The incident had a transforming effect on Browder. “If
Magnitsky had not been my lawyer he would still be alive,” he says. He
describes Magnitsky’s death as “absolutely heartbreaking”. “If he hadn’t taken
on my case he’d still be enjoying his life, being a father, looking after his
wife. A young man whom I was responsible for died in the most horrific way
because he worked for me.”
Browder’s memoir, published next week, recounts how
Magnitsky’s death changed him from entrepreneur to global human rights
crusader. Its title is Red Notice: How I Became Putin’s No.1 Enemy; and it
reads like a non-fiction version of a Mario Puzo thriller. There’s a ruthless
crime syndicate, a mafia boss – for Michael Corleone read Putin – and a growing
tally of bodies.
Ever since Magnitsky’s murder in 2009 Browder has waged an
extraordinary campaign to bring the officials to justice. Not in a court of law
– there’s no prospect of a trial inside Russia – but in the wider court of
international public opinion...
******
This may seem a little fantastical, but the Kremlin has a
track record of silencing those it dislikes. Our Japanese lunch venue is a
short stroll away from Mayfair and the
Millennium hotel. It was there in 2006 a KGB squad allegedly poisoned the
former Russian intelligence officer Alexander Litvinenko. A public inquiry into
Litivineko’s radioactive murder opens this week. Given the threats against him, I wonder why Browder is
dining without bodyguards? “Bodyguards offer fake security. The real security
comes from having your enemies know nothing about you,” he replies.

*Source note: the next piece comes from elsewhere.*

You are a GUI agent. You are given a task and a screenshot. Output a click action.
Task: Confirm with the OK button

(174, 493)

According to Browder, the west is embroiled in a new cold
war with Russia .
The most visible manifestation of this is the worsening conflict in Ukraine. But unlike in
communist times, he says, the west isn’t dealing with a hostile ideology. His
thesis – which I share – is that Putin and his law enforcement and spy agencies
are in effect running Russia
as a “criminal enterprise” for their own financial gain. Anyone who stands up
to them – such as Magnitsky – faces being shot, arrested or penalised.

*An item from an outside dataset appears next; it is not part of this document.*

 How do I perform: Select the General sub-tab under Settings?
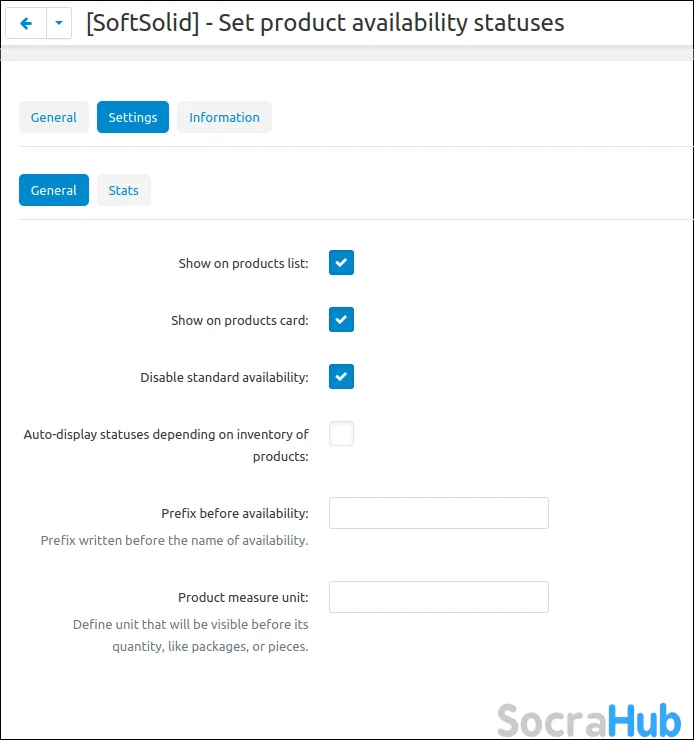pyautogui.click(x=54, y=190)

For those who don’t know Russia , this might sound a bit
gloomy. Is it also Russophobic, the charge made by pro-Kremlin online
commentators against anybody who dares to criticise Putin? Browder says his
problem isn’t with Russia
as such but with the powerful clique of ex-KGB spies who have grabbed the
state. “I think Russia
is an occupied country. There are 140 million good people and a million bad people,”
he says. He points out that he is married to a Russian, Elena, (they met and
fell in love in Moscow )
and they have two children together. His “longest serving and most trusted”
colleagues are Russian, he says, and adds: “Among the 140 million are some of
the most loyal, generous and intelligent people you can find in the world.”
Browder’s own backstory is fascinating. His grandfather was
the head of the American communist party in the US . As a teenager, outshone by his
prodigy brother, Browder decided he would rebel by becoming a capitalist. He
found himself initially drawn to London ,
where he worked briefly for Robert Maxwell, and later became a British citizen.
He says he feels little loyalty to the US , which persecuted his leftwing
family. (Senator McCarthy dragged his grandfather before the House Committee on
Un-American Activities.) Browder harboured a “romantic notion” the UK was
synonymous with the rule of law and freedom.
After Magnitsky’s death, Browder says the policy of western
governments disillusioned him. The Obama administration was deeply relectant to
impose sanctions on corrupt Russian officials for fear of annoying Putin – a
stance Browder calls “appeasement”. The Foreign Office treated Browder
politely. But Downing Street stubbornly refused to enact its own version of the
Magnitsky Law, despite strong cross-party support and worsening relations
following Putin’s Crimea putsch.
The bad guys in Browder’s book are vividly painted. One of
them is a senior interior ministry official called Major Pavel Karpov. Karpov
sued Browder for libel in the high court and lost – the judge ruled that he had
no standing in Britain .
Karpov has since failed to pay £250,000 in costs. Browder says he’s dismayed at
the way corrupt Russians can abuse the British legal system.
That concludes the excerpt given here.